In April, Keyfile upgraded Keyflow. The 1.1 version, which Ruby Tuesday beta-tested, includes client support for Microsoft Exchange 5.0. Lapeyrouse is impressed with how Keyflow fits into his continually evolving workflow. "We are pleased with Keyflow, especially with its flexibility and seamless integration. This new solution will allow us to fully leverage our investment in Exchange. The addition of integrated workflow will let our employees work more effectively and efficiently," says Lapeyrouse.
ESS Software Works for Employees
W.H. Brady & Co. in Milwaukee, WI makes industrial stickers. Lots of industrial stickers. TONS of industrial stickers. Airlines buy stickers to label every airplane part they own. Electronic trade organizations label every transistor they use.
With everyone focused on the production of stickers, the 15-20 employees of W.H. Brady's human resources department was swamped with keeping everyone up-to-date with the personal records of the 1,200 workers. They had to answer inquiries from employees about things like salary review dates and medical forms.
Their answer was do-it-yourself workflow. Instead of taking workers to the paper mountain, they made the mountain digital and took it to the workers.
HRMS director Tim Llewellyn and his staff switched their paper applications to a digital information system using software from ESS (Peabody, MA 508-977-9800).

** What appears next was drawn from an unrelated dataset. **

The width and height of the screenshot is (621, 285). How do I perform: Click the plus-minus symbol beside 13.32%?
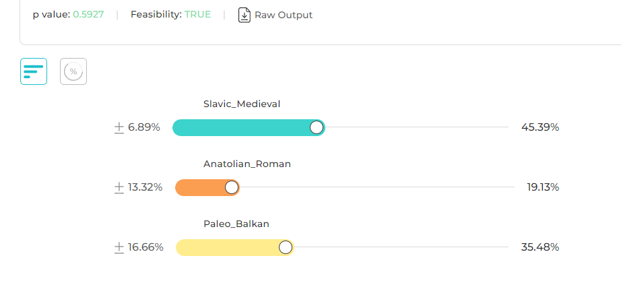[x=119, y=187]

The employee self-service software is installed on kiosks in common areas like the cafeteria. At the touch of a button, employees can access their personnel records.
"This saves time for both the HR employees and everyone else who accesses records like their W-4 forms, medical forms and time sheets," says Llewellyn. Employees enter their Social Security number and a four digit PIN to get to their records. "It's easier than using an ATM machine," he says, "and it frees up the HR department to work on other things."